EXERCISE INSTRUCTIONS>
Filter out all lines without the word "will" from the data below, please, and copy the rest.

GIVEN RECORDS>
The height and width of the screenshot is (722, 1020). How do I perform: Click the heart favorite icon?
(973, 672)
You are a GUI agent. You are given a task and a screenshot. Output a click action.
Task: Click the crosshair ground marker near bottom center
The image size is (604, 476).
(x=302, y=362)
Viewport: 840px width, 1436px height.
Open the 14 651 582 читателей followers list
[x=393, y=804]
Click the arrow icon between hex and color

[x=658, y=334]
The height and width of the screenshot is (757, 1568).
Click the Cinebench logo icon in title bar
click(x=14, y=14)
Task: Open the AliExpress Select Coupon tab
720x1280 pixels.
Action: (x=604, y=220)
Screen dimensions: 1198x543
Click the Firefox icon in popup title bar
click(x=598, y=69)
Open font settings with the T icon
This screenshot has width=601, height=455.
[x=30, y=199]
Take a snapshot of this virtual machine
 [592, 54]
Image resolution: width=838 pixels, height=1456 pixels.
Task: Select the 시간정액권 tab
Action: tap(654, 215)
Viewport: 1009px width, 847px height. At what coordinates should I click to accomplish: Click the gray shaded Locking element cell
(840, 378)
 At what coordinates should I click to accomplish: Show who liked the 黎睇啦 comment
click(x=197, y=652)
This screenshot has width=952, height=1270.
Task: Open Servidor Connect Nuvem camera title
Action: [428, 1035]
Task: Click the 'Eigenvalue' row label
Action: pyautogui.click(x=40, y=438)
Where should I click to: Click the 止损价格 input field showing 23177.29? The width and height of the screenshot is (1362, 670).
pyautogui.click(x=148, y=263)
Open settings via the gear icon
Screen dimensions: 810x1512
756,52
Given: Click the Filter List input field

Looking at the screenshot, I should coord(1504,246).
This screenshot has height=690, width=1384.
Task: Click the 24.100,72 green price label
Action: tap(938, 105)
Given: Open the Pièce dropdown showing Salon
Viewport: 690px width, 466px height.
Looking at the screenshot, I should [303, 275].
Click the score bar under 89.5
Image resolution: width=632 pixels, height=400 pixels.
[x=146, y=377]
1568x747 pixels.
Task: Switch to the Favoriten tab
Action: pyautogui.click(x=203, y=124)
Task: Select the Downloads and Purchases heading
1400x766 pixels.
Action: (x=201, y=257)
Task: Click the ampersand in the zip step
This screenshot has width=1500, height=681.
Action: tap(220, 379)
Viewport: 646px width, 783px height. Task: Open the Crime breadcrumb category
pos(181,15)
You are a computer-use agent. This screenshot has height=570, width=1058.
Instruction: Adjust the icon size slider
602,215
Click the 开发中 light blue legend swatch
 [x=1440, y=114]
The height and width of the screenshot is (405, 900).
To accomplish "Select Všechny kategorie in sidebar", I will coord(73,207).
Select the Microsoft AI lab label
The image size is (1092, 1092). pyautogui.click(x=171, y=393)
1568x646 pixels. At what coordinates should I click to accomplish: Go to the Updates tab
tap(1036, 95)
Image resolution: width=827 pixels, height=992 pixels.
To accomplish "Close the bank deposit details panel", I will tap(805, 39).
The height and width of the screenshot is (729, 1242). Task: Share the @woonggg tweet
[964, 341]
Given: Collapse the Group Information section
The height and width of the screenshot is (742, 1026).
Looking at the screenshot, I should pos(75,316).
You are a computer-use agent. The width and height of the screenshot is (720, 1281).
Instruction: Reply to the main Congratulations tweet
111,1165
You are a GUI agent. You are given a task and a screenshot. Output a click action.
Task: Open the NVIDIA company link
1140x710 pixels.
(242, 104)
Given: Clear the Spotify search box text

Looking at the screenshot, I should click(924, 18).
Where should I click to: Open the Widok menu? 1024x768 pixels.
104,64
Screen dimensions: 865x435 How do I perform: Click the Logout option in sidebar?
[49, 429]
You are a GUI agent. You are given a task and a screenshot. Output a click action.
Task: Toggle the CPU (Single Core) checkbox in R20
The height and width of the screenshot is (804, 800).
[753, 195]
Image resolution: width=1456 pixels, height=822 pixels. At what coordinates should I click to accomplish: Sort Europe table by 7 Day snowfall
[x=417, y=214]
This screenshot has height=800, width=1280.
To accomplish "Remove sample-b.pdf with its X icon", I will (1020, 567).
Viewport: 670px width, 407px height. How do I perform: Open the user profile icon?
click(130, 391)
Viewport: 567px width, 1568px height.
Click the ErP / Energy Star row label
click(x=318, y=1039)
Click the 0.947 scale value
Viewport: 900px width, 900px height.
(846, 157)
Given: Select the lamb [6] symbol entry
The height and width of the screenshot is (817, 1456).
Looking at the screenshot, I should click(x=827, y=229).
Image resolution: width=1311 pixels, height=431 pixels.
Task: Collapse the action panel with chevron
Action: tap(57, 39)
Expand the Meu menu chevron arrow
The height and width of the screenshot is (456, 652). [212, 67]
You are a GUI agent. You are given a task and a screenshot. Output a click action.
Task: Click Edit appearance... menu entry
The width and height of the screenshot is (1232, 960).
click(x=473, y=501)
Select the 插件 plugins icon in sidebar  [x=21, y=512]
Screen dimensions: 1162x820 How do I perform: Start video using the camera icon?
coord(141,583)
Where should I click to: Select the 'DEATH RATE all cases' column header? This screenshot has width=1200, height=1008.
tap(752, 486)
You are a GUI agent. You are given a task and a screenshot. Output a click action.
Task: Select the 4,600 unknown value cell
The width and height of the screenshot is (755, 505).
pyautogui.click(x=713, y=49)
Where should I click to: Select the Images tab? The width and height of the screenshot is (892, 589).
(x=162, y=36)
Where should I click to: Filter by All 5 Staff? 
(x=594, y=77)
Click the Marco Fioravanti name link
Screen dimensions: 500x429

TASK OUTPUT>
To accomplish "Select Všechny kategorie in sidebar", I will coord(73,207).
To accomplish "Close the bank deposit details panel", I will tap(805, 39).
To accomplish "Remove sample-b.pdf with its X icon", I will (1020, 567).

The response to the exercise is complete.